La última semana de agosto del 2020 firmé, con un tapabocas puesto, las escrituras de mi apartamento. Mi apartamento de soltera. Un apartamento en el edifico rosado de barandas azules, el edificio que es patrimonio arquitectónico de la ciudad, el edificio que queda en el centro de Barranquilla, el edificio en el que nunca me imaginé vivir.

El 2 de febrero de 2021, 5 meses después de firmar las escrituras, me mudé y dormí por primera vez en El Legado. Mis condiciones para mudarme fueron tener una cocina funcional, (estufa con gas, lavaplatos y nevera; no hicieron falta las puertas del mueble ni los cajones) somier y colchón y el baño listo. Sin cortinas, sin muebles, sin comedor, con paredes a medio pintar. En la sala tenía un escritorio provisional para trabajar y en el piso, el tocadiscos, los parlantes, y una cava de vinos pequeña. Esa llegó de primero, un regalo de mi mamá.

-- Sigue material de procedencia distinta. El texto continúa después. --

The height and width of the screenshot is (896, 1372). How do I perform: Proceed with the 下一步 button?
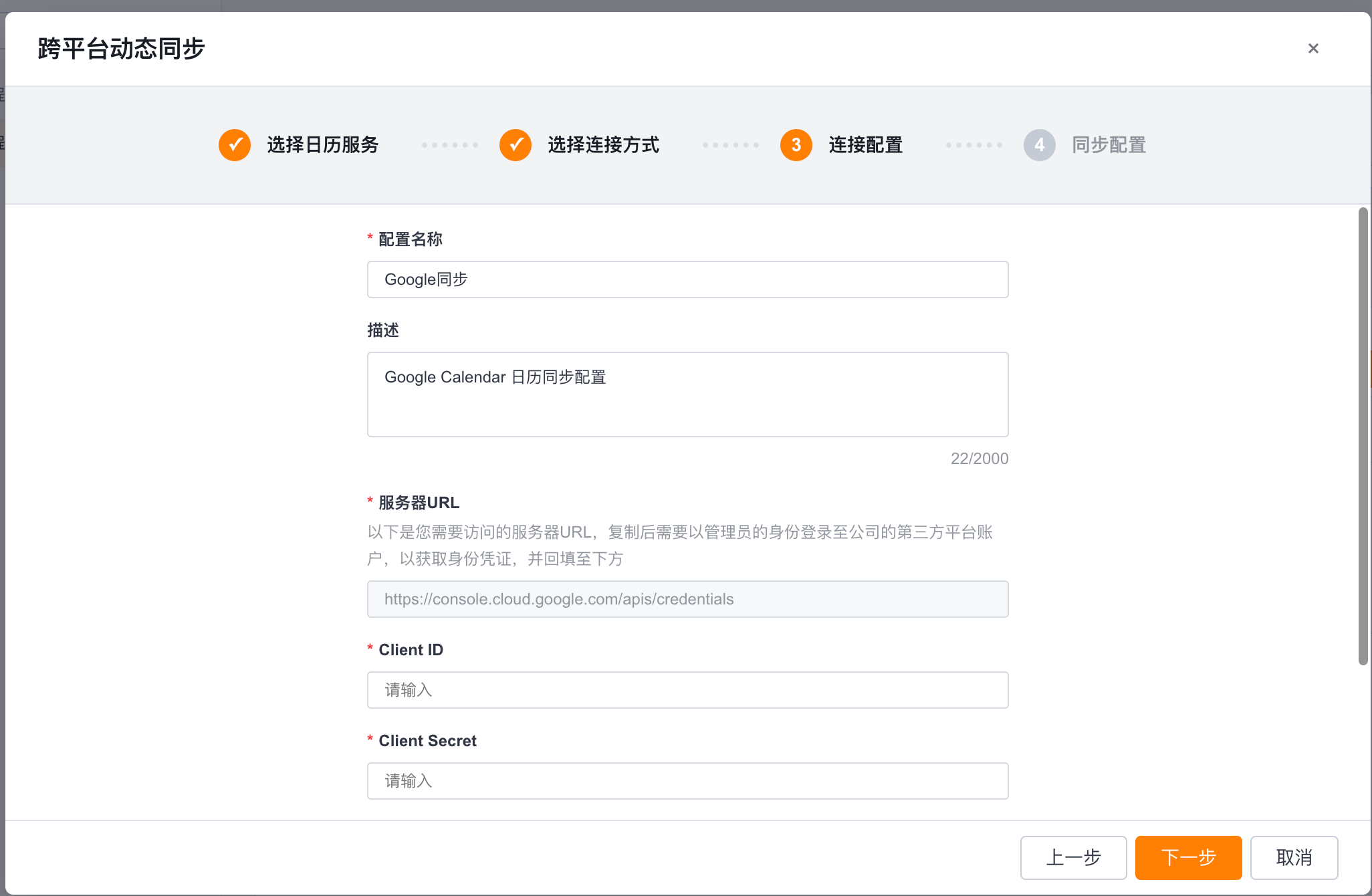1189,858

Con la adaptación del apartamento me fui enamorando del espacio y poco a poco lo fui completando hasta que se convirtió en el lugar sagrado que es hoy. Cada objeto que entraba era motivo de celebración: sartenes, ganchos de ropa, fundas de almohada, canastos organizadores, todo era ilusión.

Algunas bobadas se convertían en luchas. Una de las más grandes fueron los bombillos. Siempre los compraba mal, o muy grandes, o con muy poca luz, o de luz blanca cuando la quería amarilla, o de luz amarilla cuando la necesitaba blanca. Con el roscón equivocado o con alguna pequeña, diminuta, insignificante característica (de las mil que tiene un bombillo) equivocada. Y ni para decir que tengo la luz moderna plus ultra, tres bombillos de techo y cuatro lámparas conforman el ajuar. (Pd: si vendes lámparas, lo mínimo que espero es que venga con bombillo, gracias.)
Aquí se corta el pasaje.